[Top][All Lists]
[Date Prev][Date Next][Thread Prev][Thread Next][Date Index][Thread Index]
Re: Binary recognition is to narrow [new suggestion]
From: |
Hideki IWAMOTO |
Subject: |
Re: Binary recognition is to narrow [new suggestion] |
Date: |
Sat, 21 Nov 2009 19:21:25 +0900 |
Hi.
> if (c <= 8)
> return 1;
> if (c >= 14 && c < 32)
> return 1;
You had better use table look-up like attached patch.
On Fri, 20 Nov 2009 17:33:01 +0100 (CET), Erik Jonsson wrote...
> Hi again,
>
> I have done some more testing and calculations now. The probability that a
> binary file will pass as a text-file is quite high if one only tests the
> first 32 bytes. I have therefore tested the performance if one where to
> use the first 512 bytes. What I found was that the performance hit was
> minimal however the benefits are several.
>
> Instead of counting characters over 127 the only test is that the first
> 511 bytes don't contain any of the controll characters 0-8, 14-31. No
> normal textfile would contain these.
>
> Assuming that binary data is random the probability of a incorrectly
> tagged binary would be
>
> ((256-8-18)/256)^511=.00000000000000000000000170726
>
> just testing 127 bits would be a bit to little
>
> ((256-8-18)/256)^127=.00000123868
>
> One of the benefits is that this will correctly tag files in uni-code as
> text as well. Since those control characters never appears in uni-code
> either.
>
> The performance hit seems minimal on my computer.

Dataset excerpt >>

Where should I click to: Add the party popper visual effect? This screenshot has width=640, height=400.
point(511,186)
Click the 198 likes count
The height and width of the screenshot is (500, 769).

Required tasks >>
1. In the mailing-list message, how many leading bytes of a file did Erik Jonsson test for performance instead of only the first 32?
2. Reproduce a passage from the mailing-list message. Begin at the words "On Fri, 20 Nov" and stop after the words "would contain these.".

Task-by-task solutions >>
1. The first 512 bytes.

2.
On Fri, 20 Nov 2009 17:33:01 +0100 (CET), Erik Jonsson wrote...
> Hi again,
>
> I have done some more testing and calculations now. The probability that a
> binary file will pass as a text-file is quite high if one only tests the
> first 32 bytes. I have therefore tested the performance if one where to
> use the first 512 bytes. What I found was that the performance hit was
> minimal however the benefits are several.
>
> Instead of counting characters over 127 the only test is that the first
> 511 bytes don't contain any of the controll characters 0-8, 14-31. No
> normal textfile would contain these.